(THINGS TO DO):
• A. Retype the stretch of the Better Call Saul article from "The episode sees" through "familiar, doesn't it?".
• B. Write what comes next in the article about the Breaking Bad line that shaped Better Call Saul, picking up after its final sentence.
START DOCUMENT SEGMENT
The One Line In Breaking Bad That Changed Everything For Better Call Saul

Better Call Saul might be coming to an end in 2021, but it will be remembered as one of the rare spinoff shows that can be compared to its parent show without shame — no mean feat considering said parent show is the beloved Breaking Bad. Though Saul focuses on small-time crook Jimmy McGill (Bob Odenkirk) and his inevitable metamorphosis into the amoral lawyer we know as Saul Goodman, it has also given us plenty of other characters to root for or gleefully dislike, such as Jimmy's brother Chuck McGill (Michael McKean), Nacho Varga (Michael Mando), the affably ominous Lalo Salamanca (Tony Dalton) and, of course, the fan-favorite Kim Wexler (series MVP Rhea Seehorn). Armed with an array of fresh, nuanced characters, a careful selection of familiar faces from Breaking Bad, and the uncompromising vision of co-creators Vince Gilligan and Peter Gould, Better Call Saul has earned its place among the best shows on television.

Surprisingly, as carefully structured and cleverly plotted as the show may be, a significant part of its premise started from a single throwaway sentence Saul Goodman uttered before anyone could even imagine the sleazy lawyer getting his own spinoff. Let's take a look at the one line from Breaking Bad that changed everything for Better Call Saul.

The penultimate episode of Breaking Bad sealed Saul Goodman's fate as a Cinnabon manager

Better Call Saul acts as both a prequel and a sequel to Breaking Bad, as it explores Jimmy McGill's fate at two different points of his life. We see his slow transformation from a well-meaning huckster to the heartless and sleazy Saul Goodman of the Breaking Bad era, but we also see his drab, monochrome post-Breaking Bad existence as Gene Takovic, a joyless dude hiding behind his glasses and mustache at a shopping mall Cinnabon in Omaha. He ended up there after turning to Ed Galbraith (Robert Forster), the vacuum cleaner repairman who also moonlights as an expert Disappearer serving criminals on the lam. As Cheat Sheet notes, Jimmy's late-life circumstances might have been very different if it wasn't for a single line in the penultimate episode of Breaking Bad, entitled "Granite State." 

The episode sees both Saul and Walter White (Bryan Cranston) deep in Ed's extraction process. In their final conversation in the Disappearer's temporary hideout bunker, Saul makes it clear that he's well and truly out of the game. "If I'm lucky, a month from now, best-case scenario, I'm managing a Cinnabon in Omaha," the soon-to-be-former lawyer tells Walt. Sounds pretty familiar, doesn't it?
END DOCUMENT SEGMENT
START SOURCE INFORMATION
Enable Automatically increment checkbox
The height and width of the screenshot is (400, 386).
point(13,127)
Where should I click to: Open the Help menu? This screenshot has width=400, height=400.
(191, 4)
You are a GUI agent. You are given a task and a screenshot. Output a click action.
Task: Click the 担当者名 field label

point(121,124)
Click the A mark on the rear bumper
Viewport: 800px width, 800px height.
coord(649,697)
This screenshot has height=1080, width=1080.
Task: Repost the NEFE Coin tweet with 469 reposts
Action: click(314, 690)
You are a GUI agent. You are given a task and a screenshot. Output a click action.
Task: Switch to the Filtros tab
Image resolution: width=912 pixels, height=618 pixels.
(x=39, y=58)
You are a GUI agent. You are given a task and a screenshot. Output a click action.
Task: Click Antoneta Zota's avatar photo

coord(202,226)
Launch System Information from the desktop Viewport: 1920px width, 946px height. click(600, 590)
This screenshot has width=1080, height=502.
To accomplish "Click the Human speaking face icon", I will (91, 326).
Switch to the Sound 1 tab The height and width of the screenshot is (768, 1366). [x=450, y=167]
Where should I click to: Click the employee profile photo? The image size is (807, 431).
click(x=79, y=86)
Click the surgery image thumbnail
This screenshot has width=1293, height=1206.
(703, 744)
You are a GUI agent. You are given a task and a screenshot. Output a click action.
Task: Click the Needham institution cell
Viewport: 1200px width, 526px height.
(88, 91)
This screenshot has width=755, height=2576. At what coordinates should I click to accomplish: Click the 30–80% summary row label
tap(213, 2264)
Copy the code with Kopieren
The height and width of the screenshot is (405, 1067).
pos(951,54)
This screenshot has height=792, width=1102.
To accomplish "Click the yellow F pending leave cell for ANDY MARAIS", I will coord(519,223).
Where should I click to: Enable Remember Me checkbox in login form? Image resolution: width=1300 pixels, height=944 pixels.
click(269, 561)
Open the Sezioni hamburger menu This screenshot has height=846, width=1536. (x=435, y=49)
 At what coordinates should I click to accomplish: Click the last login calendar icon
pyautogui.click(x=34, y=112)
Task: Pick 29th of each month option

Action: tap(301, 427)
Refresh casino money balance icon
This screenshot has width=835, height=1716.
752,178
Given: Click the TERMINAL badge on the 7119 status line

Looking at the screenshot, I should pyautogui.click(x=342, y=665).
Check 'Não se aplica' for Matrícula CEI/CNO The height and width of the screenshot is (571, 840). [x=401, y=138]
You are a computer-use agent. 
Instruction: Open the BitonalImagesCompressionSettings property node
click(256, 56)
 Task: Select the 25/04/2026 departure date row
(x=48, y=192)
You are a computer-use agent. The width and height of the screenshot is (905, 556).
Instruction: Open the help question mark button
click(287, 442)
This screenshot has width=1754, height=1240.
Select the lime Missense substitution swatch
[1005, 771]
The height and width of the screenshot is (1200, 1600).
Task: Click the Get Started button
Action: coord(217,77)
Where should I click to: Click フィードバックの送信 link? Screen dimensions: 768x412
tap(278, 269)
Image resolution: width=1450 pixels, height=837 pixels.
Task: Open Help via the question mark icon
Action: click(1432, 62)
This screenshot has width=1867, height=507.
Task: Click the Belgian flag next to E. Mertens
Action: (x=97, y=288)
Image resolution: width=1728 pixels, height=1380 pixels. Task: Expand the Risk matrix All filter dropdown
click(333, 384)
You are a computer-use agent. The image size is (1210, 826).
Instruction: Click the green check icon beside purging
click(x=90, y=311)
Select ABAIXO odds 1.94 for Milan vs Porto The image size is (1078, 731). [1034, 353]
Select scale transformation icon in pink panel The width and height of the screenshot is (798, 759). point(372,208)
END SOURCE INFORMATION
(RESULTS IN ORDER):
• A.
The episode sees both Saul and Walter White (Bryan Cranston) deep in Ed's extraction process. In their final conversation in the Disappearer's temporary hideout bunker, Saul makes it clear that he's well and truly out of the game. "If I'm lucky, a month from now, best-case scenario, I'm managing a Cinnabon in Omaha," the soon-to-be-former lawyer tells Walt. Sounds pretty familiar, doesn't it?

• B.
Showrunner Peter Gould and Cinnabon were equally surprised by how the sentence shaped Better Call Saul

Peter Gould wrote Saul's fateful Cinnabon line in Breaking Bad, and he's as surprised as everyone else by the impact it ended up having on Saul. In an interview with USA Todayhe revealed that he had no idea how far that single sentence would take the story. "I just wrote that scene and it sounded funny, but it never occurred to me in a million years that we'd actually show what we show at the beginning of episode 1," Gould said. 

Once the need to incorporate the Cinnabon thing in Better Call Saul's story became evident, it wasn't hard to get Cinnabon on board. While Breaking Bad's dark drug-dealing antics reportedly made product placement a veritable juggling act before the show reached its legendary status, the already high-profile Better Call Saul and its enterprising main character had no such problems. "What's terrific is Cinnabon is this all-American brand, it's known to everyone, and it fits with the Saul Goodman character," AMC's executive vice president of marketing Linda Schupack has noted. Cinnabon has certainly embraced the brand partnership, and the company has run various Better Call Saul-themed campaigns. 

While it might be pretty surprising to find out that Saul's fate was ultimately sealed by a funny offhand line all the way back in 2013, Better Call Saul's stellar critical response proves that it all worked out in the end. As Jimmy McGill would put it in his glory days: "It's all good, man!"